WORK TASK: Go through the listing below and gather every line with the word "pixels".
*** SUPPLIED MATERIAL ***
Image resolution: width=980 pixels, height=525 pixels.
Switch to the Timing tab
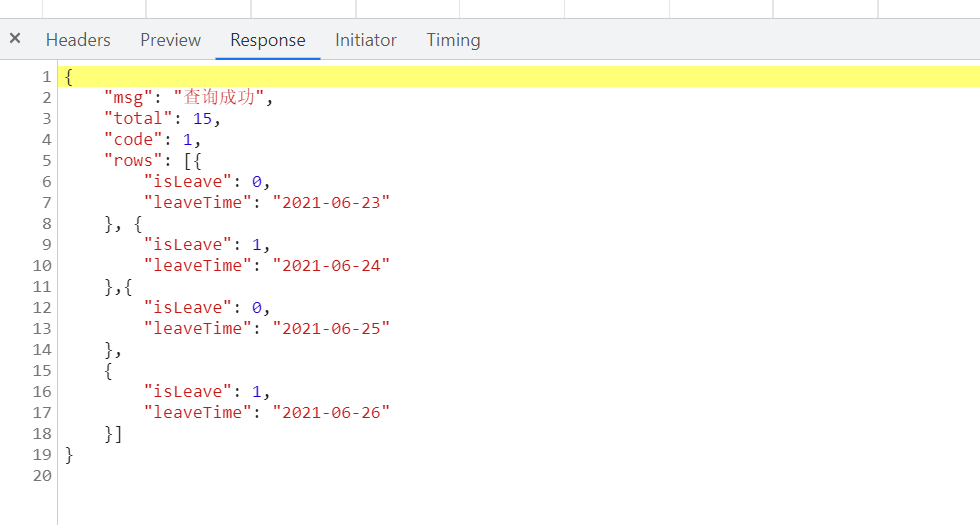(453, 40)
*** End of SUPPLIED MATERIAL ***
*** SUPPLIED MATERIAL ***
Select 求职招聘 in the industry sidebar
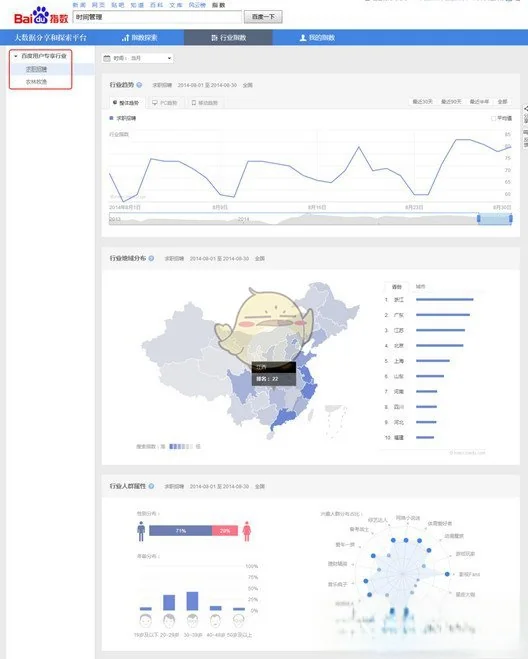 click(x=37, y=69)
*** End of SUPPLIED MATERIAL ***
*** SUPPLIED MATERIAL ***
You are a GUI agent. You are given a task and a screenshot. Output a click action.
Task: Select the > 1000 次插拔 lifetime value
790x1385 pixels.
*** End of SUPPLIED MATERIAL ***
YOUR SOLUTION:
Image resolution: width=980 pixels, height=525 pixels.
790x1385 pixels.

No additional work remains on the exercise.